EarningsANSYS’ Q2 hit the usual superlatives: record revenue, forecasts and consensus beaten — but, even so, it felt as though the company and CEO Jim Cashman were largely treading water, in a “same old same old” pattern of previous quarters. It’s hard to argue with even moderate success, though, and investors sent the share price up almost 2% on a day the Nasdaq fell about 0.5% — clearly, they were OK with what they heard.

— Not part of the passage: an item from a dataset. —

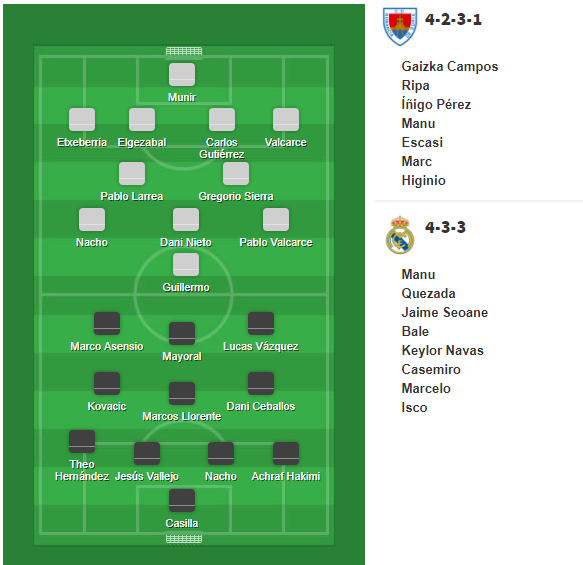Click Achraf Hakimi's dark shirt icon
The width and height of the screenshot is (583, 565).
(x=286, y=453)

More commentary after the details:

The details (using GAAP data from the 10-Q SEC filing as much as possible, though all cc data is non-GAAP):

  • Total revenue for Q2 was $232 million, up 8% as reported and up 7% in constant currencies (cc). Spaceclaim contributed $2 million while Reaction Design contributed $1 million or so to the quarter, which means that ANSYS’ organic growth was around 7%.
  • Revenue from software licenses was $141 million, up 5% as reported.
  • Revenue from the lease business was up 7% to $79 million, primarily due to sales of electronics simulation products.
  • Revenue from the perpetual business was up 3% to $62 million.
  • Maintenance revenue was up 13% to $86 million.
  • Services revenue was $6 million,essentially flat as reported and down 2% in cc.
  • By region, revenue from North America was $82 million, up 4% even though one large deal from 2013 skewed the comparison a bit. ANSYS said it again experienced cautious customer sentiment and deals being pushed to the end of the quarter (perhaps in expectation of a good deal? — Ed.) The company says it saw relative strength in aerospace and defense and in automotive.
  • Revenue from Europe was up 10% as reported (up 8% in cc) to $79 million. Revenue from Germany was revenue up 9% as reported to $24 million. During the call with investors, Mr. Cashman reiterated what he said during the Q1 call: ANSYS expects the annual impact of the Russia/Ukraine conflict to be about $10 million in lost revenue. If anything, he said, the situation in Russia is “even more strident” than it was in Q1 and again affected channel performance, though clearly not as much as in Q1. The company reports growth in industrial equipment, automotive, and the process industries.
  • ANSYS’ “General International Area” reported revenue of $72 million, up 11% as reported and up 12% in cc. GAAP Revenue from Japan was $28 million, up 3% as reported (up 11% in cc)Japan, Korea and Taiwan continued to be relatively strong, while China “recovered in Q2, despite a continuation of lower spending from state-owned enterprises”. India and Brazil showed relative weakness in Q2.
  • ANSYS reported 20 big deals (orders over $1 million) in the quarter, down sharply from 32 orders last quarter. Those 20 orders, though, were equal in number to Q2 2013 but had a 27% greater total revenue — in other words, big is getting bigger.
  • The company no longer really gives color on specific brands or even the low and high-end commentary that it used to give. Mr. Cashman did say that all major brands grew y/y in Q2.
  • Q2 saw the direct/indirect mix return to the normal 75%25%, reversing the slight deviation in Q1 (77%/23%).

Mr. Cashman gave a tiny bit more information about the company’s plans for Spaceclaim. No, ANSYS capabilities won’t be added to Spaceclaim; rather, its user interaction styles, ease of learning and ease of use will start to appear in ANSYS products, beginning with ANSYS 16 later this year.

ANSYS also adjusted its guidance for 2014. The company now forecasts Q3 revenue in the range of $231 million to $239 million and F2014 revenue of $937 million to $954 million.

So, what does it all mean? Mr. Cashman tried to pump up the investors by talking about how important systems engineering is to the automotive industry and the impact of a Spaceclaim-like user experience in bringing new types of users to simulation — all true, but all workmanlike attributes that will keep ANSYS growing nicely but not spectacularly. He spoke about the potential for cloud-enabling technology acquisitions (by definition, small). ANSYS doesn’t disclose it, but it would appear that its mechanical and CFD products are growing only in the single digits. Right now, all of the sizzle in CAE is coming from SIMULIA (although MSC, the current dark horse, is rumored to be announcing something this Fall and the integration of LMS into the Siemens PLM family could also lead to interesting cross-offerings). ANSYS is by far the biggie, and its crown isn’t in jeopardy, but it is in danger of losing that cool kid momentum it held for so long.